▶ **YOUR OBJECTIVE**
Please list the universities whose researchers made up the team in the article on ethnicity and Covid-19 in children.

▶ **EXERCISE TEXT**

※ ※ ※

Leeds-based Emis said the observational analysis of 2.6 million healthcare records - the largest population study of Covid-19 in children to date - suggests a link between ethnicity and Covid-19, with important implications for global public health strategies to combat the virus, such as access to tests.
Data for the analysis was obtained from the QResearch database of anonymised health records from 1,300 GP practices across England and linked to Covid-19 test results and hospital admissions data. The research was funded by the Medical Research Council.
In the study, published in JAMA Paediatrics, the research team from the Universities of Oxford, Leicester, Nottingham, Cambridge and Southampton analysed a nationally-representative sample of children’s electronic healthcare records from the QResearch database to understand whether the established link between ethnicity and Covid-19 in adults was similar in children.
Compared with white children, the odds of a positive test were higher in children from Asian (1.8 times more likely), Black (1.12 times more likely) and mixed/other ethnicity (1.14 times more likely) backgrounds.
Asian children were 1.62 times more likely to be admitted to hospital with confirmed Covid-19 than white children, while hospital stays in Black, mixed race and children from other ethnicities were around 36 hours longer than in white children. There was one death from Covid-19 in the study cohort.
Dr Shaun O’Hanlon, chief medical officer at Emis, said: “We’re delighted to support the research programme to enable fast and meaningful analysis on Covid-19.
"I’d like to thank all of the GP practices using Emis systems that have opted into the QResearch programme to enable ground-breaking research like this.
"Building up evidence of trends and patterns through research means collectively as a healthcare industry we are better placed to make decisions that positively impact patient outcomes on a large scale.”

※ ※ ※

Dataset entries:
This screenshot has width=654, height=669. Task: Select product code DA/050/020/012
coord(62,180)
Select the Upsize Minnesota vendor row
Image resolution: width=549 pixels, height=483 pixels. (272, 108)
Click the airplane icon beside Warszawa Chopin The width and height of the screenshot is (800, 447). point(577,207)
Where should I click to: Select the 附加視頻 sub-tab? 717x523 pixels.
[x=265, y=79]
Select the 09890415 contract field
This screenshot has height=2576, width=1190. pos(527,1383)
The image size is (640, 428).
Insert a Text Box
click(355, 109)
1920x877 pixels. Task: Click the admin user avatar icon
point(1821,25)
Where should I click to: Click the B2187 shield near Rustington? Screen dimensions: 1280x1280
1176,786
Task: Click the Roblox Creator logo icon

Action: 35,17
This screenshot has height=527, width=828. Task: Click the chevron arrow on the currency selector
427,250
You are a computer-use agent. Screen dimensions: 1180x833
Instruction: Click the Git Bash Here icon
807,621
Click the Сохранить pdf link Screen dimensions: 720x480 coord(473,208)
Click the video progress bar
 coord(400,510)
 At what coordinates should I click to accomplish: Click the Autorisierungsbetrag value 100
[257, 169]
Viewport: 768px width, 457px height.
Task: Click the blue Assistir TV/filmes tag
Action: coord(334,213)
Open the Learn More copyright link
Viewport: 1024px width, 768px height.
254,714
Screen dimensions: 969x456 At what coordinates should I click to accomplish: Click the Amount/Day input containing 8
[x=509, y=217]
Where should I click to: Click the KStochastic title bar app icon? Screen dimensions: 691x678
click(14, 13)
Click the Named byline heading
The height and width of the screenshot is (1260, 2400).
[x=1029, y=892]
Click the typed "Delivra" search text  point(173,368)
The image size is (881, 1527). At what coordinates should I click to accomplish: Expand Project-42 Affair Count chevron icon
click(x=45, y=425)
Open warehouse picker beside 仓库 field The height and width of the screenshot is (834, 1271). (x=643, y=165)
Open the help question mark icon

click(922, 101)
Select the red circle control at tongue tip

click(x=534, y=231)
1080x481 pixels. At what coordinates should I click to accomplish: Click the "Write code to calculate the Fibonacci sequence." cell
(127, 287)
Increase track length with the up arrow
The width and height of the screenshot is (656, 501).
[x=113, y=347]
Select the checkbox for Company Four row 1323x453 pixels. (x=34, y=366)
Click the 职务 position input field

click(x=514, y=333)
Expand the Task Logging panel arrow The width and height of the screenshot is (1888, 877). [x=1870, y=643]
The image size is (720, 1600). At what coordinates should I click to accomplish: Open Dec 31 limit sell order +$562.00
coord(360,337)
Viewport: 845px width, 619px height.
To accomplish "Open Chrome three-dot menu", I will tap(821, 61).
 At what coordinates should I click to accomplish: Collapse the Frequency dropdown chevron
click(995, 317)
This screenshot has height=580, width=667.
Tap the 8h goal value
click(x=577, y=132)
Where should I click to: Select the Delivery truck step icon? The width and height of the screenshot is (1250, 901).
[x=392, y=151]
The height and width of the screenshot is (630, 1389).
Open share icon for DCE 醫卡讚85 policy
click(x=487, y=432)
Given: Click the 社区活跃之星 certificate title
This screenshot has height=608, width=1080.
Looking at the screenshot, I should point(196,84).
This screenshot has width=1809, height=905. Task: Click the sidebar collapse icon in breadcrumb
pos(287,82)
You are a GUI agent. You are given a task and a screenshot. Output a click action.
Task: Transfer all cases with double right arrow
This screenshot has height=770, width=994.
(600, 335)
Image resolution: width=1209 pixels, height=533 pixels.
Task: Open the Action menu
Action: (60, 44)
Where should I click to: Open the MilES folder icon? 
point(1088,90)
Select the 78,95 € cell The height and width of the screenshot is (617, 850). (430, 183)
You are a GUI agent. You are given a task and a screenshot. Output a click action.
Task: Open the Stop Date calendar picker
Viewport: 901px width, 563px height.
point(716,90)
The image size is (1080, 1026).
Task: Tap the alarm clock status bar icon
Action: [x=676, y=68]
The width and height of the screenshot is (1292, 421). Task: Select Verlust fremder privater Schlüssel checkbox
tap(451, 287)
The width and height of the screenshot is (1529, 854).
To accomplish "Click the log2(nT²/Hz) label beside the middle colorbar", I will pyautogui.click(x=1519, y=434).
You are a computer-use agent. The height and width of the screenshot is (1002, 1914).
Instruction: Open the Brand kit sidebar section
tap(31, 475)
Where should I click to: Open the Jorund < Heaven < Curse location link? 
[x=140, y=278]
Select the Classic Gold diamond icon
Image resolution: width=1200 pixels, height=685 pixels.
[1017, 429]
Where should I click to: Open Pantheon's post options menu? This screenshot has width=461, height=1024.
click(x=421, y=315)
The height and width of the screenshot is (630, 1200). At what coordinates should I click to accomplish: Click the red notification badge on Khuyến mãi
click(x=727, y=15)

※ ※ ※

▶ **YOUR SOLUTION**
Oxford, Leicester, Nottingham, Cambridge and Southampton